Nesse sentido, estes navios maiores geram maior economia para o transportador e, como tal, facilitam o comercio global. Dobrar o tamanho máximo dos navios de contêineres na última década reduziu os custos totais do navio por contêiner transportado em cerca de um terço. Porém, navios maiores exigem adaptações de infraestrutura, equipamentos e causam maiores picos no tráfego de contêineres nos portos, com impactos mais abrangentes.

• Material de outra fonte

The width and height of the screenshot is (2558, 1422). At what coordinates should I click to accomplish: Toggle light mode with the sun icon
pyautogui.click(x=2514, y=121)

A economia potencial de custos para as operadoras parece ser bastante marginal, mas os custos de aumento da infraestrutura podem ser fenomenais. A introdução de cem navios de 24.000 TEU em 2020 exigiria investimentos substanciais nos locais onde esses navios seriam introduzidos pela primeira vez (Extremo Oriente, Norte da Europa, Mediterrâneo), o que provocaria um efeito cascata, resultando na introdução de navios de 19.000 TEUs na América do Norte e navios de 14.000 TEUs na América do Sul e África, implicando em investimento adicionais, os quais devem ser analisados conforme capacidade técnica portuária (profundidades do canal vs berço de atração).


Sem contar que grandes navios também concentram serviços e cargas, reduzindo a resiliência da cadeia de abastecimento, tornando mais limitada, especialmente porque os navios maiores coincidem com o aumento da cooperação das principais companhias marítimas em alianças.


Diante do exposto, uma discussão construtiva precisaria ocorrer com as partes interessadas, incluindo governo, órgão regulador, autoridade portuária e todos os constituintes interessados, antes mesmo de se discutir ponte vs túnel, privatização vs estatização etc.


O objetivo poderia ser facilitar uma troca de pontos de vista, uma compreensão dos objetivos e planos e, em última análise, uma melhor coordenação para garantir configurações ótimas da cadeia de abastecimento, incluindo o uso otimizado de grandes navios.